Additional Resources
Before I let you go, I’d like to leave you with a few resources. You can check out our insight titled “Efficiently Negotiating Consulting Agreements: 3 Key Areas to Focus On”. Through this insight, we reveal the secrets to successful consulting agreement negotiations that can make or break your deals.
Next, I’d like you to read our insight titled “6 Key Reasons an RFP for Consulting Is Absolutely Indispensable for Your Consulting Project”. In this piece, we uncover the pivotal role of an RFP in the success of your consulting project and explore as many as 6 key reasons why an RFP is an indispensable tool.
Last but not least, my final resource that I’d like to share with you all is titled “Nailing the Scope of a Project in Consulting: 7 Kickass Tips”. Through this insight, you’ll explore the essential strategies for effectively defining and managing project scope in consulting and how it can help you elevate your consultancy prowess and establish a framework for success!

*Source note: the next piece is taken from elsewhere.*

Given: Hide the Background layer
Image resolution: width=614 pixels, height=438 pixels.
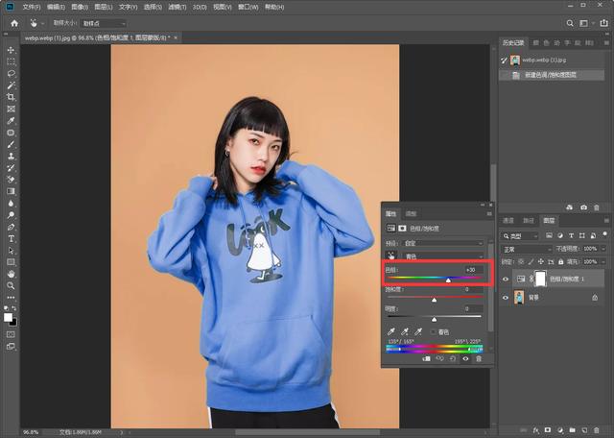Looking at the screenshot, I should coord(506,298).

Thank you for tuning in today. Don’t forget to hit the subscribe button for the latest episodes and updates. I’m always keen to hear your feedback, so reach out on LinkedIn or via email at hcl@consultingquest.com. If there are any topics you’d love to hear about in future episodes, let me know.

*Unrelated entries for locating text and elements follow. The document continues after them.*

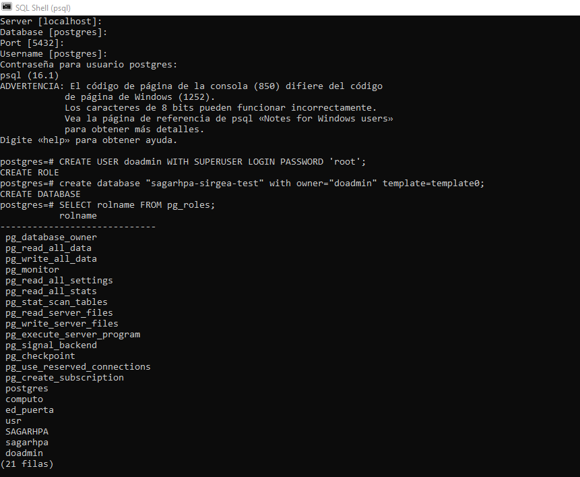Click the CREATE USER doadmin command line
580x477 pixels.
[183, 162]
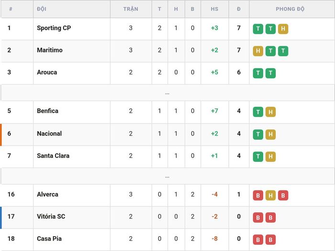Sort table by HS column header

click(x=214, y=9)
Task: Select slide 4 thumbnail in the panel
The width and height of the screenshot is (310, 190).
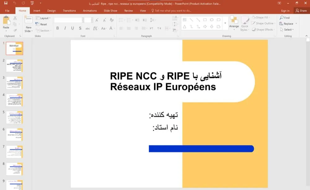Action: pyautogui.click(x=14, y=100)
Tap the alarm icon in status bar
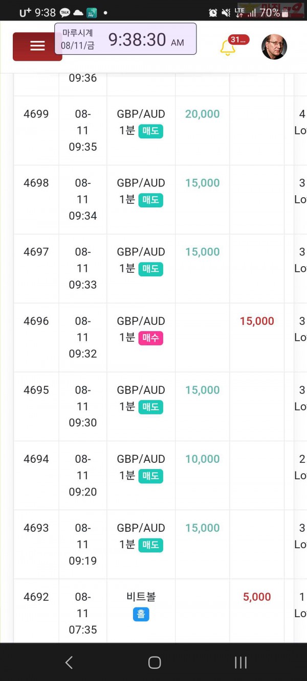The image size is (307, 681). tap(213, 13)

Until next time, stay safe and keep up the smart consulting sourcing game. Au revoir for now, and happy sourcing!
FAQs
- What is the main benefit of using a collaborative approach in consulting negotiations?
Using a collaborative approach ensures that both parties—your organisation and the consulting firm—are aligned and working towards the same goals. It builds trust, reduces conflicts, and often results in better, more innovative solutions. This approach can lead to significant cost savings and higher value outcomes without compromising the relationship with the consultants.

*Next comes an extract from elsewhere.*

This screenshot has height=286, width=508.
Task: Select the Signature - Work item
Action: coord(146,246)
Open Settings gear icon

- How can inviting both established and new consulting firms to the RFP process help in negotiations?
Inviting a mix of established and new firms fosters a competitive environment. Established firms bring experience and reliability, while new firms can offer innovative solutions and competitive pricing. This diversity encourages all participants to sharpen their proposals and deliver their best value.
- Why is it important to define the scope clearly at the beginning of a project?
A clearly defined scope sets the foundation for the entire project. It ensures that everyone understands the project’s objectives, requirements, and desired outcomes. This clarity helps avoid misunderstandings, prevents scope creep, and facilitates smoother negotiations, ultimately leading to better project outcomes.
- What are performance-based fees, and how do they work?
Performance-based fees link the consultant’s payment to specific, measurable outcomes. For example, a consultant might earn more if they achieve or exceed certain performance targets. This structure aligns the consultant’s incentives with the project’s success, ensuring that both parties are motivated to achieve the best results.
- What should I do if there is a disagreement on scope or price during negotiations?
If there is a disagreement, revisit the defined scope and budget. Engage in open discussions to understand the concerns of all parties. Consider seeking further negotiations or, if necessary, re-engage different consulting firms. The goal is to reach a consensus that aligns with your organisation’s best interests.
- How does leveraging competition among consulting firms benefit my organisation?
Leveraging competition encourages consulting firms to offer their best proposals and pricing. It keeps them motivated to deliver high-quality solutions and competitive rates. This approach ensures that your organisation receives the best possible value for its investment.